__WORK ITEM__
In full and word for word, print the data below.

Collected data:

________________

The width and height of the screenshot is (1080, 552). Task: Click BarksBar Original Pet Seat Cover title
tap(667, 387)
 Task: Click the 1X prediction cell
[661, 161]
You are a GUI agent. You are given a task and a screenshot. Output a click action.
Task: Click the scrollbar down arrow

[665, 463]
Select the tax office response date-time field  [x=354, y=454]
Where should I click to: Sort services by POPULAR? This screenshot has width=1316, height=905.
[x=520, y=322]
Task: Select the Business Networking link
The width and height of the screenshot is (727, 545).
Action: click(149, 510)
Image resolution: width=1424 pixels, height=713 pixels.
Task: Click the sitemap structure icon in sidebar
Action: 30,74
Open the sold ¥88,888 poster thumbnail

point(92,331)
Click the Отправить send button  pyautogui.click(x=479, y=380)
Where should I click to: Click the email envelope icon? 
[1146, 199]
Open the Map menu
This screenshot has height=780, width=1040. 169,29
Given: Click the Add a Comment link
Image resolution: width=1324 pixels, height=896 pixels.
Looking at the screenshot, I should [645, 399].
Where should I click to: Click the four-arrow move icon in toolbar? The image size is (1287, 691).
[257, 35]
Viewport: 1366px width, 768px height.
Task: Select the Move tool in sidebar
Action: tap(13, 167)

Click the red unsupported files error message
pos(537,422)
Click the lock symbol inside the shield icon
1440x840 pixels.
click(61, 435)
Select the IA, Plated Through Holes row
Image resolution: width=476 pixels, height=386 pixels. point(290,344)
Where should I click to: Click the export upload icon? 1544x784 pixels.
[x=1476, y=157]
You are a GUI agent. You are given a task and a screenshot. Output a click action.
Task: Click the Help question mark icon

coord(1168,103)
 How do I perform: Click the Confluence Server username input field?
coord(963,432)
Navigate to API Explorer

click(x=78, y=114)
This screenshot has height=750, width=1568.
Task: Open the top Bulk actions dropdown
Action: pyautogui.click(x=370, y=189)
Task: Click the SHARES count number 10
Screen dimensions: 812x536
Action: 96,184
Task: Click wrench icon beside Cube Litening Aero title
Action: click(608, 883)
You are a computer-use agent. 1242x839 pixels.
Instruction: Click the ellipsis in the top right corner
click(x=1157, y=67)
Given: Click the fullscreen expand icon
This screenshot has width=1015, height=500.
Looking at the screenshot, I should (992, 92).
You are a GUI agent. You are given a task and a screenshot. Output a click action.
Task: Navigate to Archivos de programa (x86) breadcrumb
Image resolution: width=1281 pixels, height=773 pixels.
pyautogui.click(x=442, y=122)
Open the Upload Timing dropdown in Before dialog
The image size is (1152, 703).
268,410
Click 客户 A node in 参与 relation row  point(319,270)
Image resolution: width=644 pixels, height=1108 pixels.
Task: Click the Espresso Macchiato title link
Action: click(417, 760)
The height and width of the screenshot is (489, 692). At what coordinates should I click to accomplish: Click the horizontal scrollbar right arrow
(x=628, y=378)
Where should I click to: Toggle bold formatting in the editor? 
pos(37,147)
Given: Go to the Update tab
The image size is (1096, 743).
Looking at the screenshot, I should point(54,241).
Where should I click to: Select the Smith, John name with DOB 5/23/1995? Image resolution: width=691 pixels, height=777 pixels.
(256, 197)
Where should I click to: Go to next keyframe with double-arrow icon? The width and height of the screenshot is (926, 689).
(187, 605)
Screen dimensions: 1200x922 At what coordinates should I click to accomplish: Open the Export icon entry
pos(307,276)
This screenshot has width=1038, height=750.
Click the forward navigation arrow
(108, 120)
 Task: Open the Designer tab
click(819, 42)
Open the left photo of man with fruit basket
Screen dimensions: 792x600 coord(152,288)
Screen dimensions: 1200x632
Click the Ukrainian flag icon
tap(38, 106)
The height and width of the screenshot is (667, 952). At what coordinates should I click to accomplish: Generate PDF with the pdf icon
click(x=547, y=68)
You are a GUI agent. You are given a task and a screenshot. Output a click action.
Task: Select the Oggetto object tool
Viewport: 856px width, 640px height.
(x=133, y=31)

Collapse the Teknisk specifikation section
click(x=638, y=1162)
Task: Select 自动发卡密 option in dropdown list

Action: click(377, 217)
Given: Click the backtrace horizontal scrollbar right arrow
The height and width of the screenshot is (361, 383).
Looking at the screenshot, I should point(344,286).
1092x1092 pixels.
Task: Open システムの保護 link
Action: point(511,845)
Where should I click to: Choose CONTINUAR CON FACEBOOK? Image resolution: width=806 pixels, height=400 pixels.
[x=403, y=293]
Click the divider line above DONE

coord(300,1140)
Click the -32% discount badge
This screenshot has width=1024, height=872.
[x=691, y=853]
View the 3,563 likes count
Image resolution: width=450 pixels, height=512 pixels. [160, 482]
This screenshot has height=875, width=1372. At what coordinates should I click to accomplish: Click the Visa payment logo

________________

__THE COMPLETED TASK__
The width and height of the screenshot is (1080, 552). Task: Click BarksBar Original Pet Seat Cover title
tap(667, 387)
 Task: Click the 1X prediction cell
[661, 161]
You are a GUI agent. You are given a task and a screenshot. Output a click action.
Task: Click the scrollbar down arrow

[665, 463]
Select the tax office response date-time field  [x=354, y=454]
Where should I click to: Sort services by POPULAR? This screenshot has width=1316, height=905.
[x=520, y=322]
Task: Select the Business Networking link
The width and height of the screenshot is (727, 545).
Action: click(149, 510)
Image resolution: width=1424 pixels, height=713 pixels.
Task: Click the sitemap structure icon in sidebar
Action: 30,74
Open the sold ¥88,888 poster thumbnail

point(92,331)
Click the Отправить send button  pyautogui.click(x=479, y=380)
Where should I click to: Click the email envelope icon? 
[1146, 199]
Open the Map menu
This screenshot has height=780, width=1040. 169,29
Given: Click the Add a Comment link
Image resolution: width=1324 pixels, height=896 pixels.
Looking at the screenshot, I should [645, 399].
Where should I click to: Click the four-arrow move icon in toolbar? The image size is (1287, 691).
[257, 35]
Viewport: 1366px width, 768px height.
Task: Select the Move tool in sidebar
Action: tap(13, 167)

Click the red unsupported files error message
pos(537,422)
Click the lock symbol inside the shield icon
1440x840 pixels.
click(61, 435)
Select the IA, Plated Through Holes row
Image resolution: width=476 pixels, height=386 pixels. point(290,344)
Where should I click to: Click the export upload icon? 1544x784 pixels.
[x=1476, y=157]
You are a GUI agent. You are given a task and a screenshot. Output a click action.
Task: Click the Help question mark icon

coord(1168,103)
 How do I perform: Click the Confluence Server username input field?
coord(963,432)
Navigate to API Explorer

click(x=78, y=114)
This screenshot has height=750, width=1568.
Task: Open the top Bulk actions dropdown
Action: pyautogui.click(x=370, y=189)
Task: Click the SHARES count number 10
Screen dimensions: 812x536
Action: 96,184
Task: Click wrench icon beside Cube Litening Aero title
Action: click(608, 883)
You are a computer-use agent. 1242x839 pixels.
Instruction: Click the ellipsis in the top right corner
click(x=1157, y=67)
Given: Click the fullscreen expand icon
This screenshot has width=1015, height=500.
Looking at the screenshot, I should (992, 92).
You are a GUI agent. You are given a task and a screenshot. Output a click action.
Task: Navigate to Archivos de programa (x86) breadcrumb
Image resolution: width=1281 pixels, height=773 pixels.
pyautogui.click(x=442, y=122)
Open the Upload Timing dropdown in Before dialog
The image size is (1152, 703).
268,410
Click 客户 A node in 参与 relation row  point(319,270)
Image resolution: width=644 pixels, height=1108 pixels.
Task: Click the Espresso Macchiato title link
Action: click(417, 760)
The height and width of the screenshot is (489, 692). At what coordinates should I click to accomplish: Click the horizontal scrollbar right arrow
(x=628, y=378)
Where should I click to: Toggle bold formatting in the editor? 
pos(37,147)
Given: Go to the Update tab
The image size is (1096, 743).
Looking at the screenshot, I should point(54,241).
Where should I click to: Select the Smith, John name with DOB 5/23/1995? Image resolution: width=691 pixels, height=777 pixels.
(256, 197)
Where should I click to: Go to next keyframe with double-arrow icon? The width and height of the screenshot is (926, 689).
(187, 605)
Screen dimensions: 1200x922 At what coordinates should I click to accomplish: Open the Export icon entry
pos(307,276)
This screenshot has width=1038, height=750.
Click the forward navigation arrow
(108, 120)
 Task: Open the Designer tab
click(819, 42)
Open the left photo of man with fruit basket
Screen dimensions: 792x600 coord(152,288)
Screen dimensions: 1200x632
Click the Ukrainian flag icon
tap(38, 106)
The height and width of the screenshot is (667, 952). At what coordinates should I click to accomplish: Generate PDF with the pdf icon
click(x=547, y=68)
You are a GUI agent. You are given a task and a screenshot. Output a click action.
Task: Select the Oggetto object tool
Viewport: 856px width, 640px height.
(x=133, y=31)

Collapse the Teknisk specifikation section
click(x=638, y=1162)
Task: Select 自动发卡密 option in dropdown list

Action: click(377, 217)
Given: Click the backtrace horizontal scrollbar right arrow
The height and width of the screenshot is (361, 383).
Looking at the screenshot, I should point(344,286).
1092x1092 pixels.
Task: Open システムの保護 link
Action: point(511,845)
Where should I click to: Choose CONTINUAR CON FACEBOOK? Image resolution: width=806 pixels, height=400 pixels.
[x=403, y=293]
Click the divider line above DONE

coord(300,1140)
Click the -32% discount badge
This screenshot has width=1024, height=872.
[x=691, y=853]
View the 3,563 likes count
Image resolution: width=450 pixels, height=512 pixels. [160, 482]
This screenshot has height=875, width=1372. At what coordinates should I click to accomplish: Click the Visa payment logo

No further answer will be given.